Прошло много лет, но каждый раз, когда я слышу до боли знакомую мелодию и слова «А город подумал — ученья идут», в памяти возникают события тех далеких дней, залитый солнцем огромный город и подающий с неба как звезда самолет, в котором два русских парня спасали живущих на земле.
КЛОПЫ. 1966 год
Нет-нет! Речь идет не о том жаргонном словечке германских спецслужб — «клоп»
[55], которым обозначается подслушивающее устройство. Вовсе нет! Это история ночного кошмара с обыкновенным биологическим видом известного всему человечеству насекомого — вечного спутника человеческого обиталища…
С моим напарником Валерием Л. мы возвращались из далекой служебной поездки, торопясь достичь Лейпцига до быстро надвигающейся осенней ночи.
Была в разгаре Лейпцигская осенняя ярмарка, и мы должны были успеть на ответственное мероприятие, намеченное на утро следующего дня. Мы торопились еще и потому, что последние две ночи практически не спали и, несмотря на нашу молодость и крепкое здоровье, чувствовали себя крайне усталыми. Сменяя друг друга за рулем, мы «выжимали» из изношенного мотора старенького «жучка» — «фольксвагена» его последние силы. Моторчик надрывался, но развить нужную для этого вида автотранспорта скорость даже на хорошей дороге никак не мог. Да и дорога, ведущая к Лейпцигу, была в эти дни изрядно загружена. В любом случае мы должны были загодя отдохнуть и выспаться. Ночь застала нас на въезде в маленький, всего на два-три десятка тысяч жителей, немецкий городок Майнинген. Однако он был широко известен не только в Германии, но и далеко за ее пределами своим стариннейшим немецким драматическим театром. Все театралы мира называли его Майнингенским театром. Это имя он приобрел в далекое Средневековье. В общем, этот городок в некотором смысле был своеобразным культурным центром. До Лейпцига оставалось всего несколько десятков километров, но вести дальше машину не было сил. Я сказал, что, если мы сейчас же не остановимся в этом городишке и не завалимся спать, последствия могут быть непредсказуемыми. Быть за рулем в таком состоянии — просто опасно. Шел второй час ночи. По немецким понятиям наступало утро
[56].

> [УСЛОВИЯ УПРАЖНЕНИЯ]
a: Ответьте на вопросы по тексту о поездке в Лейпциг:
(i) Какой год указан рядом с заголовком «КЛОПЫ»?
(ii) На какой машине ехали путники?
(iii) Чем, согласно тексту, был широко известен Майнинген?
b: Напишите продолжение текста о поездке в Лейпциг, начиная сразу после последнего предложения.
Строки из приведенных данных в этой работе не используются.

> [ИСХОДНЫЕ ДАННЫЕ]
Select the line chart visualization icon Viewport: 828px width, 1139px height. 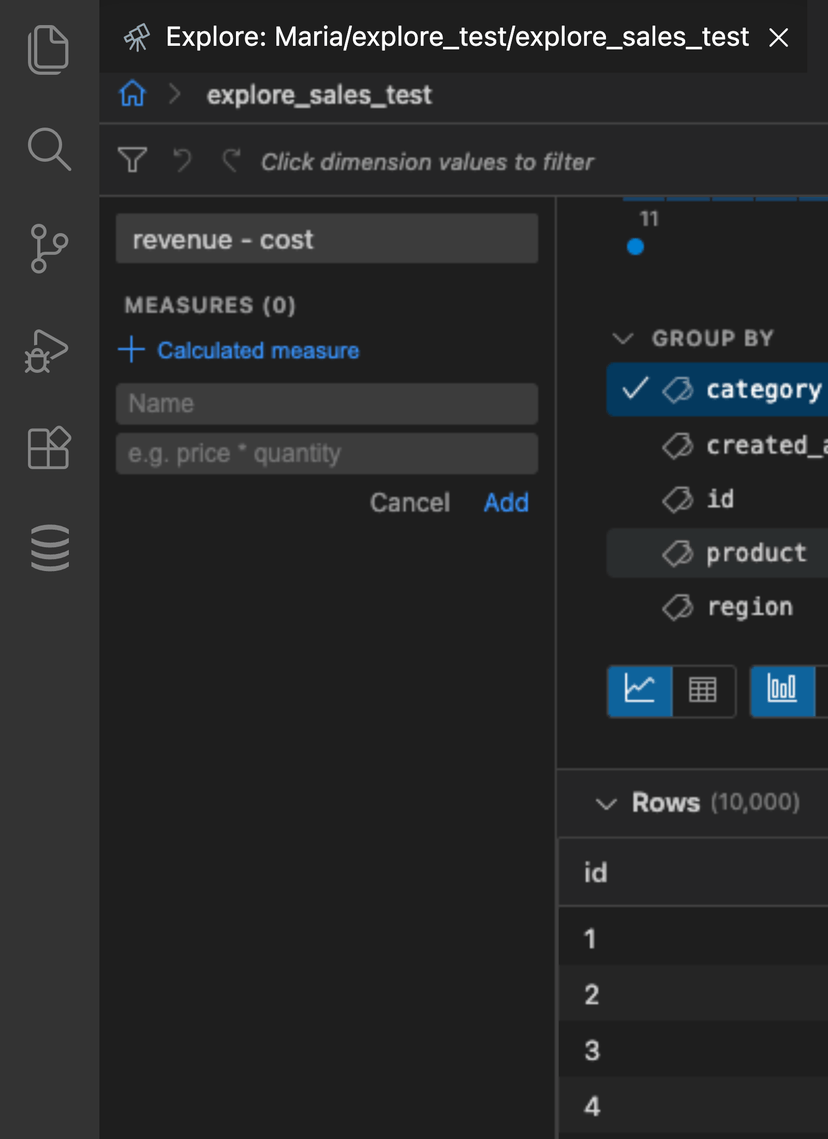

---

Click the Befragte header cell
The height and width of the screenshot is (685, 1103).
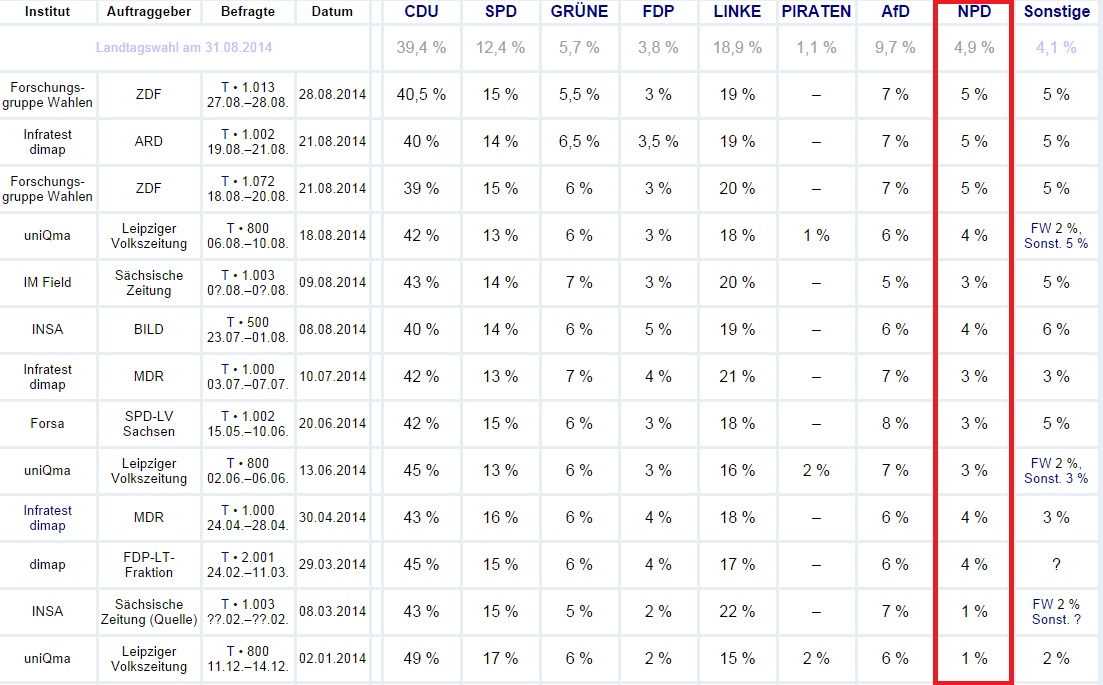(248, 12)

> [ОТВЕТЫ К ЗАДАНИЯМ]
a:
(i) 1966 год.
(ii) На старенькой машине «фольксваген», которую называли «жучком».
(iii) Своим стариннейшим немецким драматическим театром, который театралы всего мира называли Майнингенским.

b:
В единственной гостинице нам долго не открывали. Наконец после настойчивых и длительных звонков, звуки которых доносились до нас из-за массивных старинной работы дубовых дверей, с взятыми в кованую решетку витражами узких окон, раздался человеческий голос. И через стекло на нас уставилось недовольное, испещренное морщинами старческое лицо. Глаза, увеличенные мощными линзами очков, были похожи на птичьи. Раздался звук отодвигаемой задвижки, и старик — дежурный ночной портье — проскрипел:
— Если вы переночевать, то мест у нас нет. Все занято посетителями Лейпцигской ярмарки.
Мы представились сотрудниками советского посольства в Берлине, предъявили ему наши дипломатические паспорта, пожаловались на крайнюю усталость и необходимость в срочном сне. Мы объяснили старику, что рано утром уедем и просим разместить нас где угодно и как угодно, лишь бы поспать пару часов. Глаза старикашки, продолжая сверлить нас, стали еще более злыми, и он произнес:
— Я же сказал, нет у нас мест, а разместить вас в холле на диванах не имею права. У нас другие порядки. Но если вы настаиваете, то могу предложить номер люкс, у нас его мало кто берет из-за высокой цены, поэтому вы тоже его наверняка не возьмете. Цена вас не устроит.
Не уточняя цену номера, попросили нас разместить в нем. Я не помню, сколько стоил этот номер, но что-то действительно очень дорого. Бухгалтерия посольства такие суммы расходов на гостиницу полностью не оплачивала. Однако мы были готовы при отчете доплатить разницу, и еще раз подтвердили портье наше решение. Так и сказали вредному и негостеприимному старику:
— Мы советские дипломаты и сумма в данном случае не имеет значения.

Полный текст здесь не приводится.